>> Begin Stored data

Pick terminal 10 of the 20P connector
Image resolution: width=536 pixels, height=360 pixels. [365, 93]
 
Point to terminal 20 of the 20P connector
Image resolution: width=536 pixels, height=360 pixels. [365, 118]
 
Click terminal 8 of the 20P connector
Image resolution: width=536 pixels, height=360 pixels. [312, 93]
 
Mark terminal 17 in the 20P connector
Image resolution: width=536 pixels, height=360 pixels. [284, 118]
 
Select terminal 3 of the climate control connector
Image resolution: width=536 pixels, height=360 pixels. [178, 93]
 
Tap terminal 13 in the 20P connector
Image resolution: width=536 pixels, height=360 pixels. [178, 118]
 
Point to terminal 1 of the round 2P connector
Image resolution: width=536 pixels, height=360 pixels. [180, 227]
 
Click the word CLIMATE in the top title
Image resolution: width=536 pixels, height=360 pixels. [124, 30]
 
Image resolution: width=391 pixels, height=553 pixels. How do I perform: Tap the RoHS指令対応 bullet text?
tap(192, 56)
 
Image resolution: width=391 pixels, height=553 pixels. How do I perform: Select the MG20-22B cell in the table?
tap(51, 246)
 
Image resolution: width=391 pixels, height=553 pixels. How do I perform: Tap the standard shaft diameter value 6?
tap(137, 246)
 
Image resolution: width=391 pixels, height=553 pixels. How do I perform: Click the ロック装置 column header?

>> End Stored data

▶ _Stated problem_: Reproduce all of the data above line for line, keeping every character, number and blank line unchanged.

▶ _Solution to this task_:
Pick terminal 10 of the 20P connector
Image resolution: width=536 pixels, height=360 pixels. [365, 93]
 
Point to terminal 20 of the 20P connector
Image resolution: width=536 pixels, height=360 pixels. [365, 118]
 
Click terminal 8 of the 20P connector
Image resolution: width=536 pixels, height=360 pixels. [312, 93]
 
Mark terminal 17 in the 20P connector
Image resolution: width=536 pixels, height=360 pixels. [284, 118]
 
Select terminal 3 of the climate control connector
Image resolution: width=536 pixels, height=360 pixels. [178, 93]
 
Tap terminal 13 in the 20P connector
Image resolution: width=536 pixels, height=360 pixels. [178, 118]
 
Point to terminal 1 of the round 2P connector
Image resolution: width=536 pixels, height=360 pixels. [180, 227]
 
Click the word CLIMATE in the top title
Image resolution: width=536 pixels, height=360 pixels. [124, 30]
 
Image resolution: width=391 pixels, height=553 pixels. How do I perform: Tap the RoHS指令対応 bullet text?
tap(192, 56)
 
Image resolution: width=391 pixels, height=553 pixels. How do I perform: Select the MG20-22B cell in the table?
tap(51, 246)
 
Image resolution: width=391 pixels, height=553 pixels. How do I perform: Tap the standard shaft diameter value 6?
tap(137, 246)
 
Image resolution: width=391 pixels, height=553 pixels. How do I perform: Click the ロック装置 column header?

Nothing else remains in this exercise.